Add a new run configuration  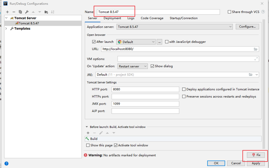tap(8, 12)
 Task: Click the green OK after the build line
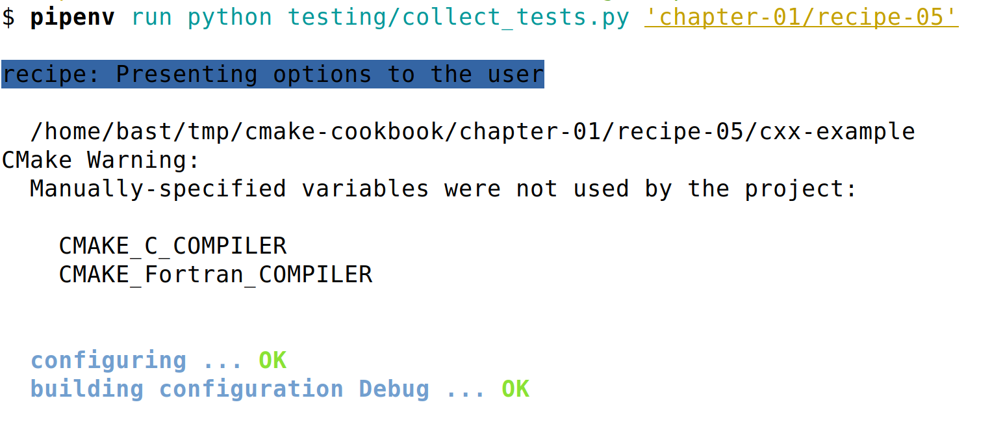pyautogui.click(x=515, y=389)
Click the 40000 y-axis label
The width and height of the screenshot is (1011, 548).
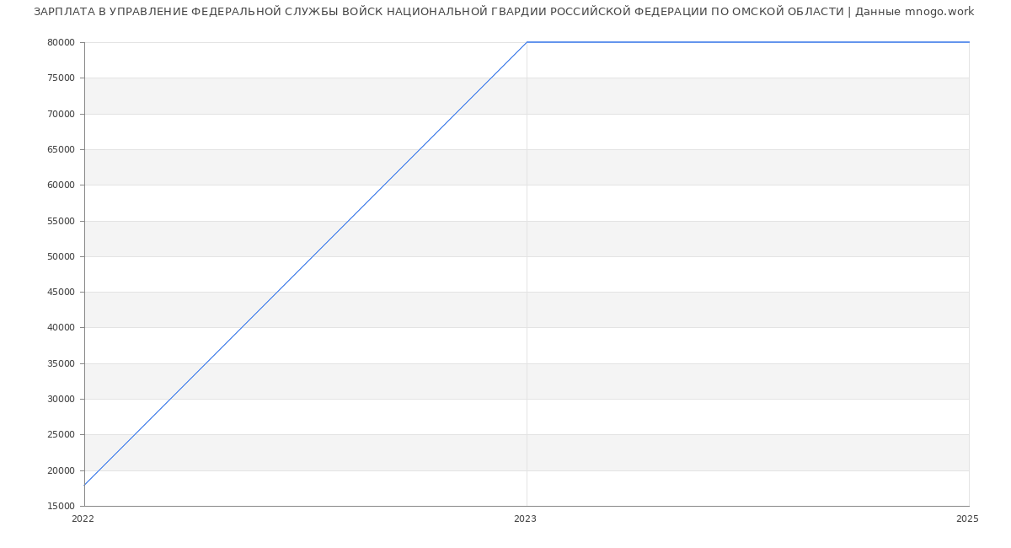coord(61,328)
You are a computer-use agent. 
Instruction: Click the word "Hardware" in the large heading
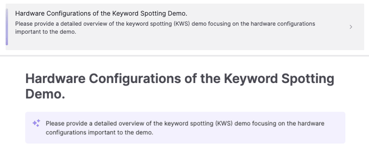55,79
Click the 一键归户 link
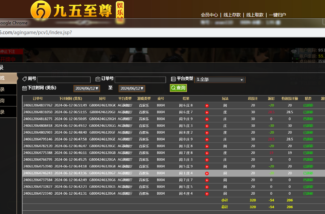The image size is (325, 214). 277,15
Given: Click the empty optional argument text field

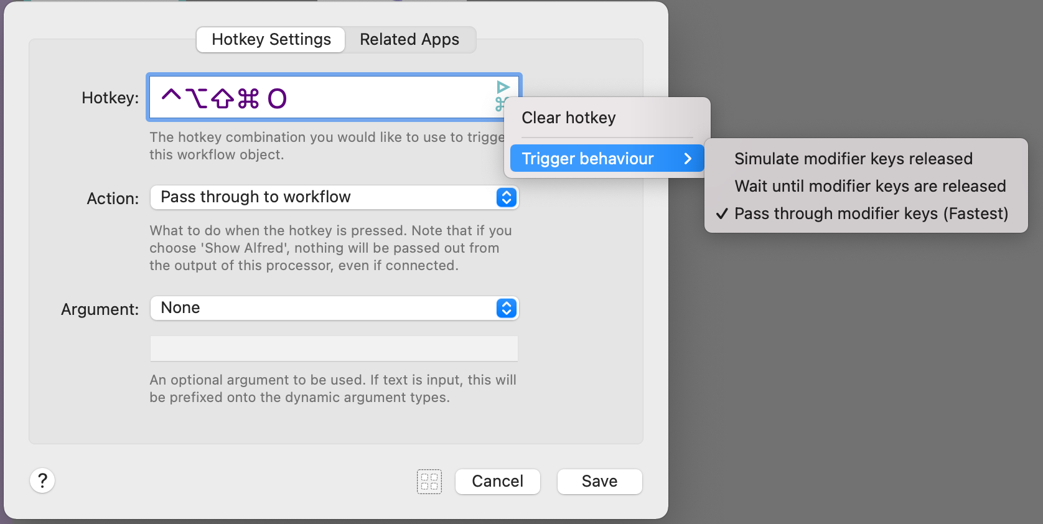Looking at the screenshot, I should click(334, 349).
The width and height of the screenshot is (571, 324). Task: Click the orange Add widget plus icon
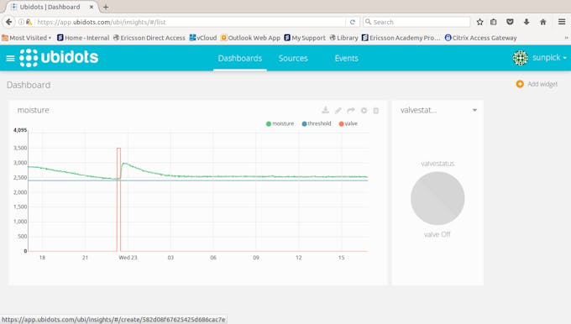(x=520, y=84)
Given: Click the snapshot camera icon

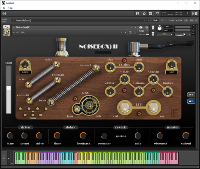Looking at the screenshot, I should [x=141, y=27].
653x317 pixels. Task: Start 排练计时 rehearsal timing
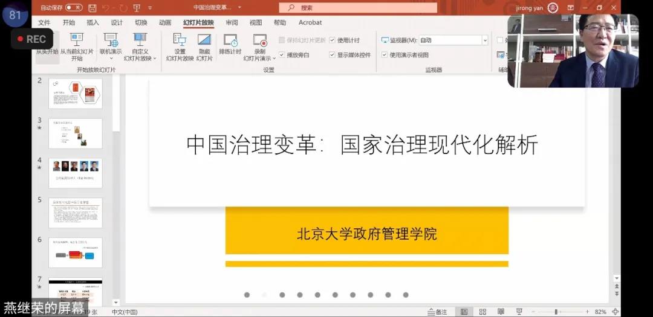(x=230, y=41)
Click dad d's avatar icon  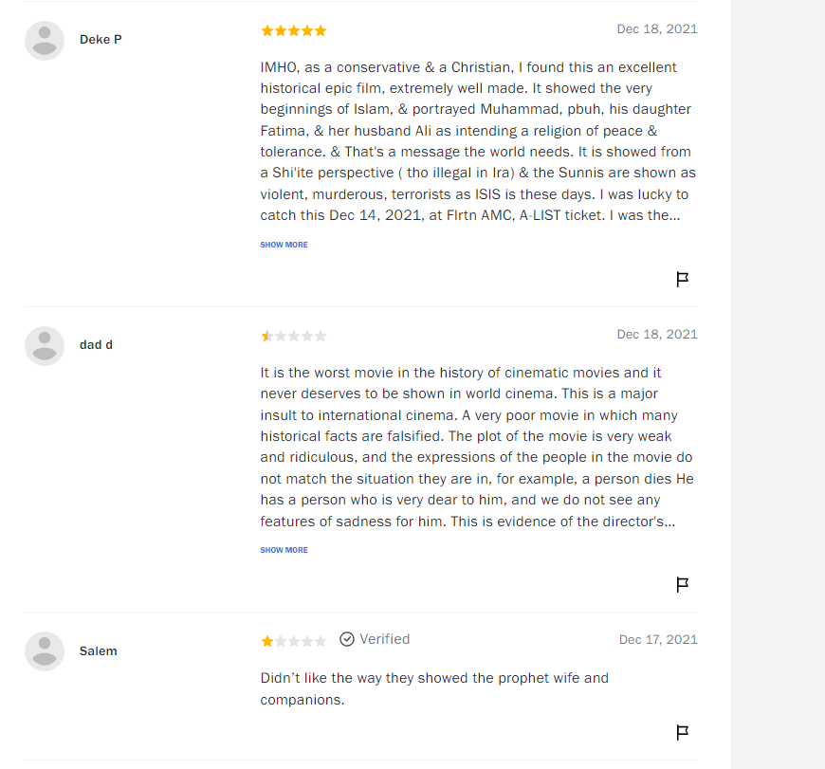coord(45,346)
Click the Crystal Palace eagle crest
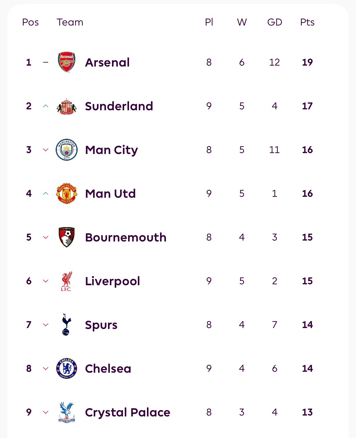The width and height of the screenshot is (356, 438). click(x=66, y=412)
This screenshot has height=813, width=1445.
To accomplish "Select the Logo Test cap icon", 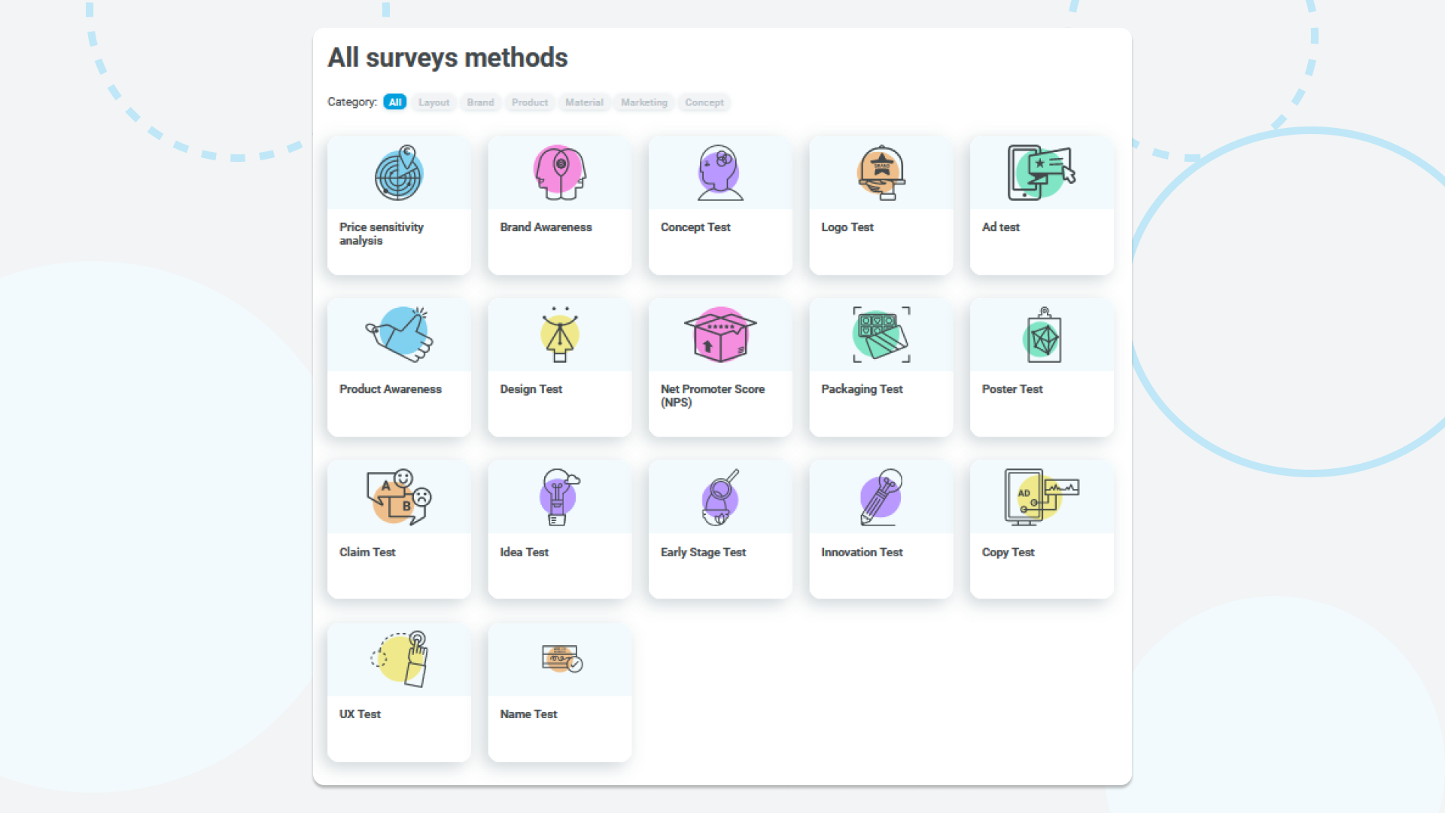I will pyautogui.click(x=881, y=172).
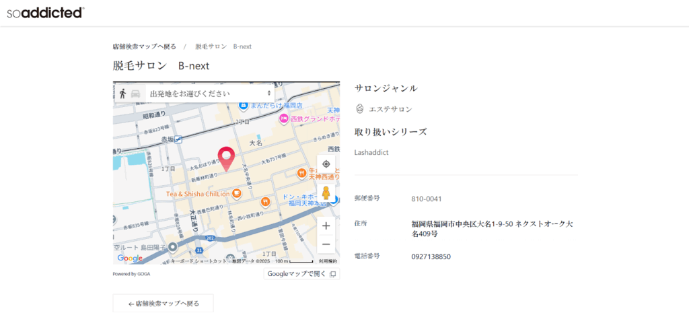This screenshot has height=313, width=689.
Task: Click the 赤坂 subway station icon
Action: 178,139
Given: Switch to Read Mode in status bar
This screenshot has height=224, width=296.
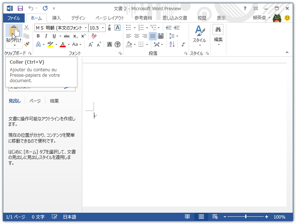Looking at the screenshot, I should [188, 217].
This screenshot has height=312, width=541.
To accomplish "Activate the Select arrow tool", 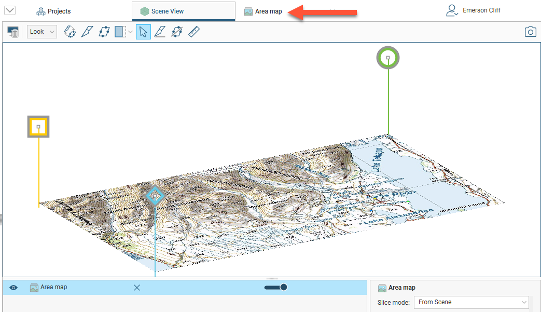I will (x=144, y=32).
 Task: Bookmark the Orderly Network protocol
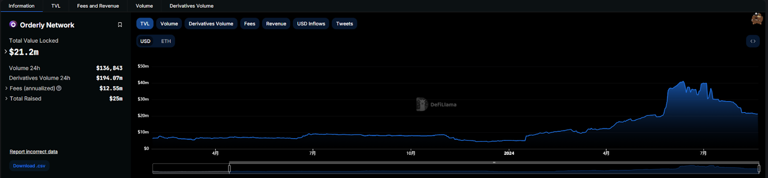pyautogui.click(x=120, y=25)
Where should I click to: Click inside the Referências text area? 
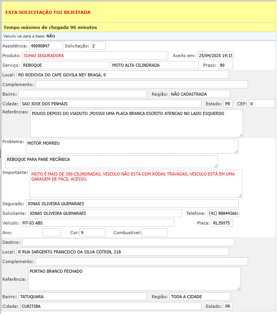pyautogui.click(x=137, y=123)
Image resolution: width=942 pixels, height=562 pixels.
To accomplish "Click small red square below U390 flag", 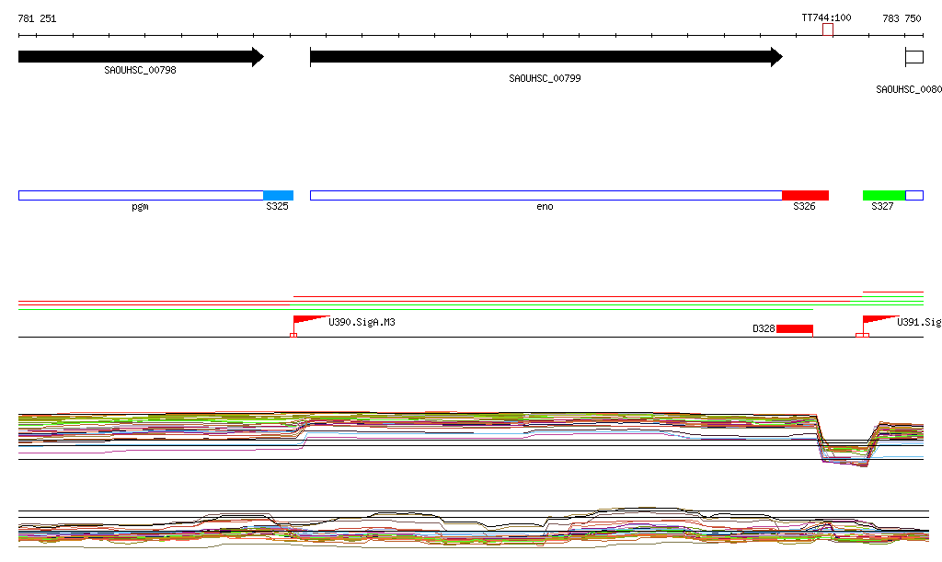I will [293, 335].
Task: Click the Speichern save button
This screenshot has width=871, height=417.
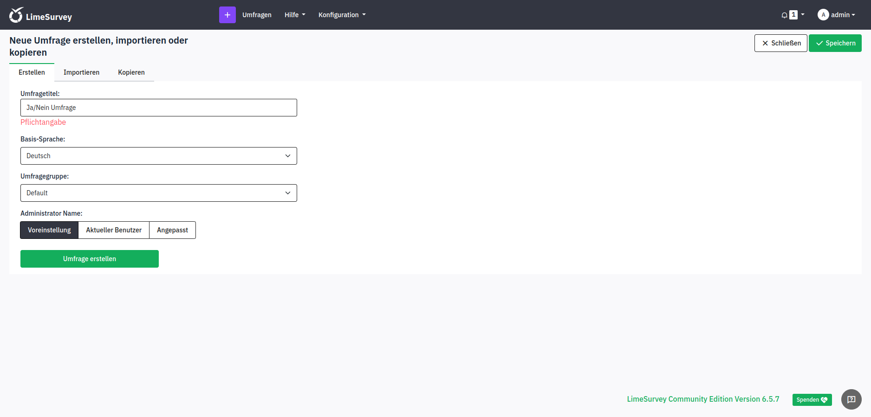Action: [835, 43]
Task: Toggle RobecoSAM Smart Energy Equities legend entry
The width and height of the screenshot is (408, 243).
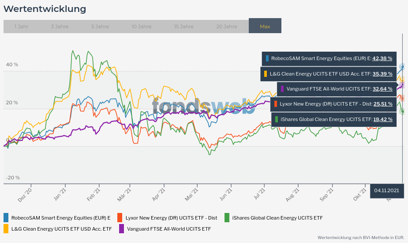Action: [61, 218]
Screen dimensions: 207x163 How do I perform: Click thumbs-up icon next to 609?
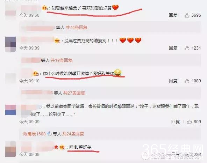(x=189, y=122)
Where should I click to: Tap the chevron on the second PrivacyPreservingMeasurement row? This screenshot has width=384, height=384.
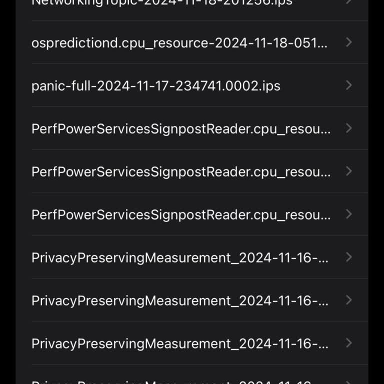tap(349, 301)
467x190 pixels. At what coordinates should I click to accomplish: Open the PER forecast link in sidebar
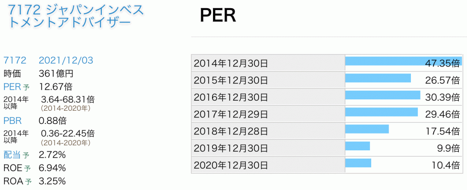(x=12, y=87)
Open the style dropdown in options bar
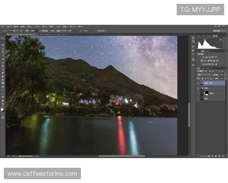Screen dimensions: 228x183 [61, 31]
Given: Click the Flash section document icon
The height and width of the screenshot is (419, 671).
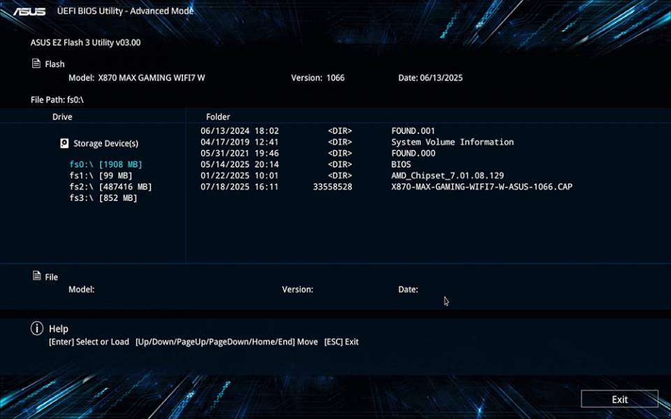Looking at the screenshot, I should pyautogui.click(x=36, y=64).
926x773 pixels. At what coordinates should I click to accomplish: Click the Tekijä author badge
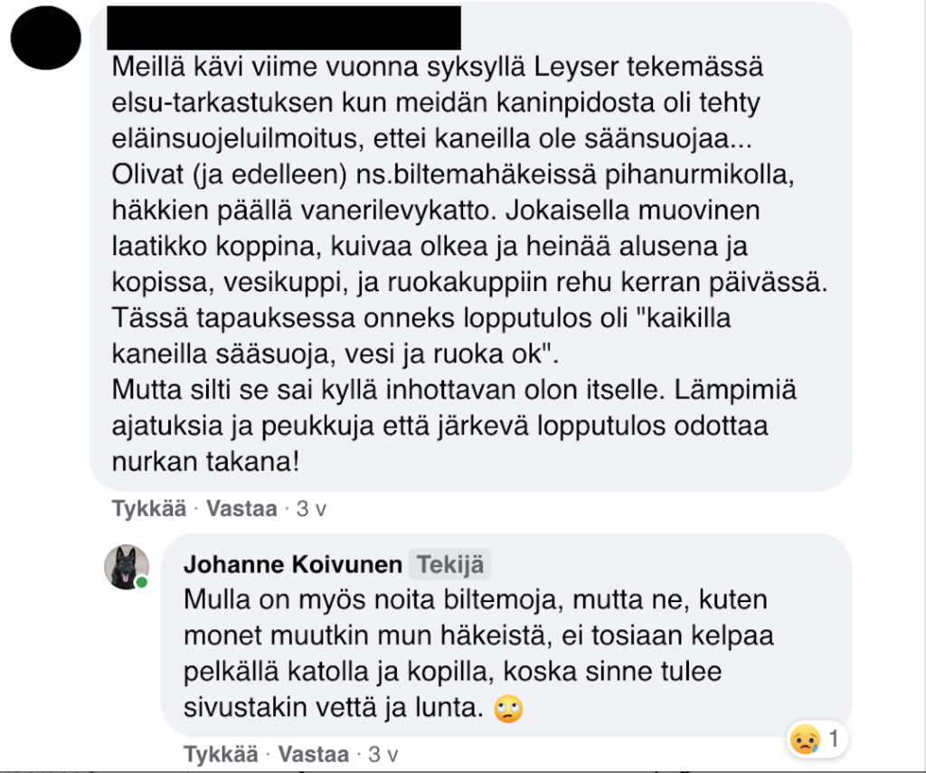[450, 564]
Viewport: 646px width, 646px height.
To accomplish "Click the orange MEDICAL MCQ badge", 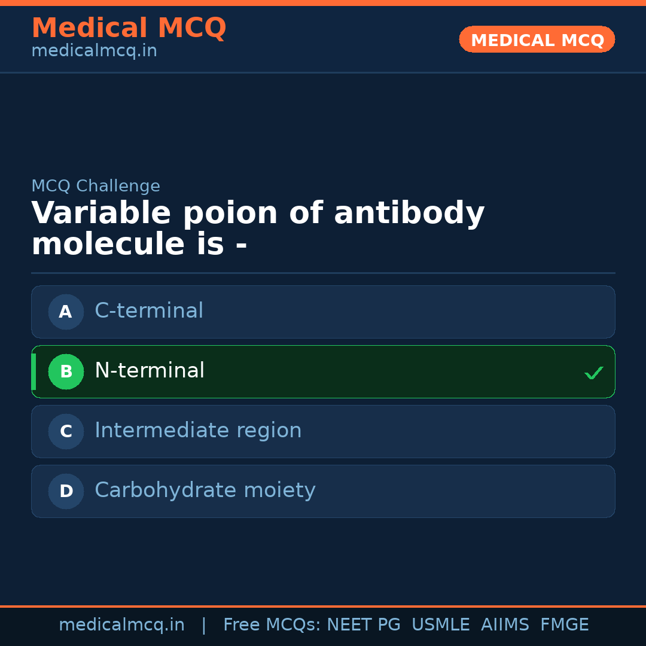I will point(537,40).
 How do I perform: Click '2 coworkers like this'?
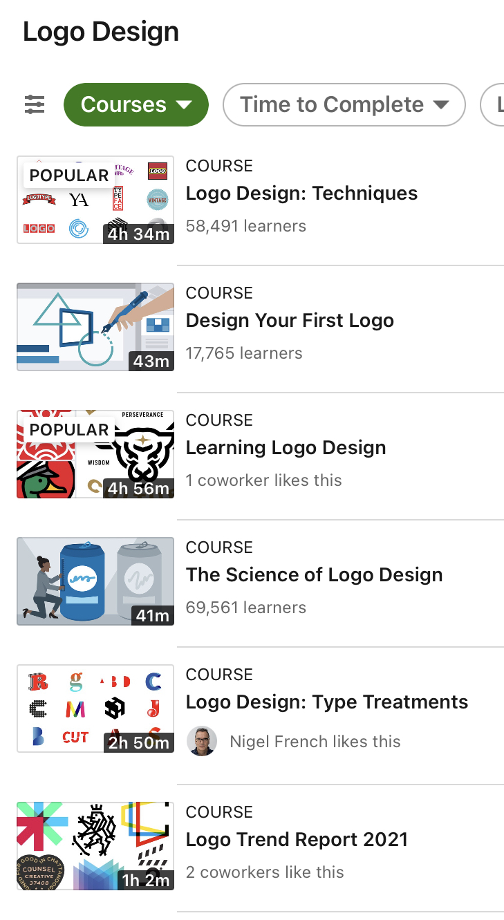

*Exercise objective*
From the records above, transcribe exactly the lines starting at the one containing "Where should I click to: Tap" and ending at the one containing "Viewport: 646px width, 646px height.". Skip the pictures.

*Your solution*
Where should I click to: Tap the chevron on the second PrivacyPreservingMeasurement row? This screenshot has width=384, height=384.
tap(349, 301)
467x190 pixels. At what coordinates should I click to accomplish: Open the PER forecast link in sidebar
(x=12, y=87)
Open the style dropdown in options bar
Screen dimensions: 228x183 [61, 31]
Given: Click the Flash section document icon
The height and width of the screenshot is (419, 671).
Looking at the screenshot, I should pyautogui.click(x=36, y=64).
926x773 pixels. At what coordinates should I click to accomplish: Click the Tekijä author badge
[450, 564]
Viewport: 646px width, 646px height.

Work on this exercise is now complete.